音響探偵 音のナゾが解けるかな?

柴田 恭太朗

第1話 田舎の銅像のナゾ

 夏休みは涼しいところで宿題をやらない?

 おじいちゃんの家は信州の田舎だけど、広いし過ごしやすいよ。


 そんな魅力的な提案をしてきたのは京香きょうかたちの班長、愛之助あいのすけである。


 京香がかよう私立小学校は昔から児童の自立心をとうとぶ校風で、夏休みの間、5人からなる『班』でのグループ行動を認めている。だから子どもだけの旅行や宿泊もオーケーだ。もちろん、親の許しがあればだけれども。


「田舎かぁ……」

 京香は愛之助の話を聞いて、うっとりとした。田舎で過ごす夏休みって、どんな感じなんだろう、一度でいいから行ってみたいと思った。

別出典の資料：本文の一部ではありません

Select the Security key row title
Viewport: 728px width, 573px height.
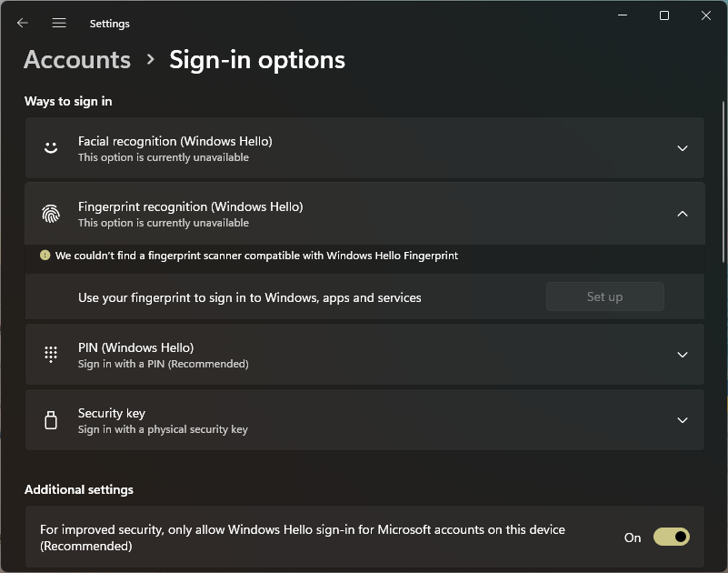coord(112,413)
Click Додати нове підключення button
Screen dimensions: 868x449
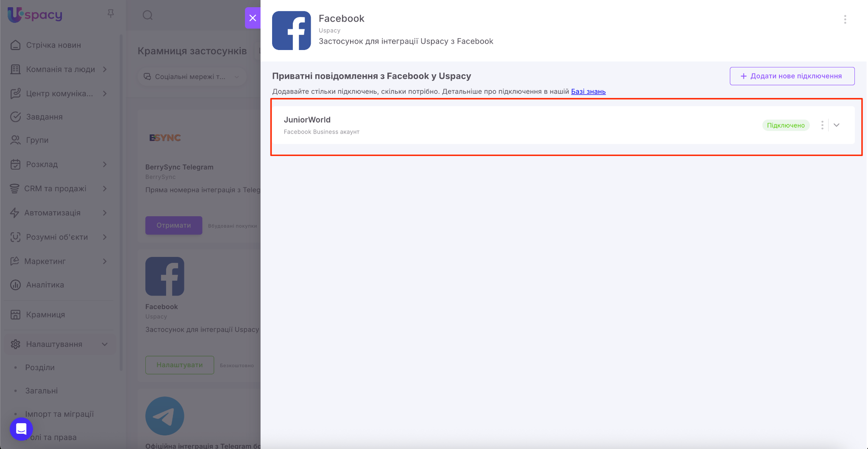(x=792, y=76)
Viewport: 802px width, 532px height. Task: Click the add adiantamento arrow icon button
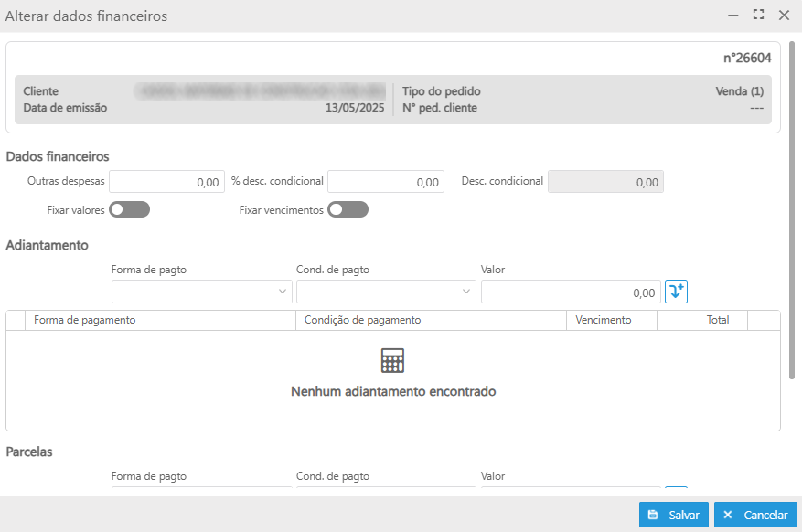pos(676,292)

 なぜなら京香の祖父母の家は、京香の家の二階から見えるほどの『ご近所さん』なのだ。つまり彼女には故郷ふるさとにあたる場所がないってこと。だから京香は、夏休みになるとこぞって友達が帰る『田舎』という存在にひかれていた。


 わたしの両親さえ許してくれれば行けるんだけど、子どもだけじゃちょっと無理かなぁ、と京香はちょっと不安に思う。


 京香がおそるおそる信州へのグループ旅行を相談したときなど、彼女の母親はキッチンでハンバーグを作りながら「どんどん行きなさい。秀才の愛之助君に勉強教えてもらうといいわ」などと喜んで賛成したほど。反対されると思い込んでいた京香は、なんだか拍子抜けした。

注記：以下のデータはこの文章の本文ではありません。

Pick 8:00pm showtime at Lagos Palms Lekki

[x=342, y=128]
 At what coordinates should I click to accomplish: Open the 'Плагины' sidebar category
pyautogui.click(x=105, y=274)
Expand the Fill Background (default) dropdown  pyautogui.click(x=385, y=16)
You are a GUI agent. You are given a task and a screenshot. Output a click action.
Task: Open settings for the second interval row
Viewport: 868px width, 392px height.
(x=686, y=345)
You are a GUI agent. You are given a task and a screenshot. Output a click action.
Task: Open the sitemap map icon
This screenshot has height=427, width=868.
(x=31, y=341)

 さいわい、班長の愛之助をはじめ、京香、涼太、ナナ、アラシからなるグループ5人全員は、互いの親たちからの信頼が厚かった。日頃の行動や学校のイベントで、親たちは、クラスメートをしっかり評価しているのだ。


 楽しみに待った、田舎で過ごす夏休みの当日。


 バスが目的地に到着し、京香たち5人がおしゃべりしながら歩いてゆくと、ほどなくして愛之助の祖父の家が見えてきた。


「うわ、うわーっ」

 興奮した涼太がわけのわからない叫びをあげ、家に向かって猛然と走り出した。彼が驚いて熱くなったのも無理はない。それは田舎というイメージの家ではなかった。完全に西洋風のお洒落しゃれな大豪邸だったからだ。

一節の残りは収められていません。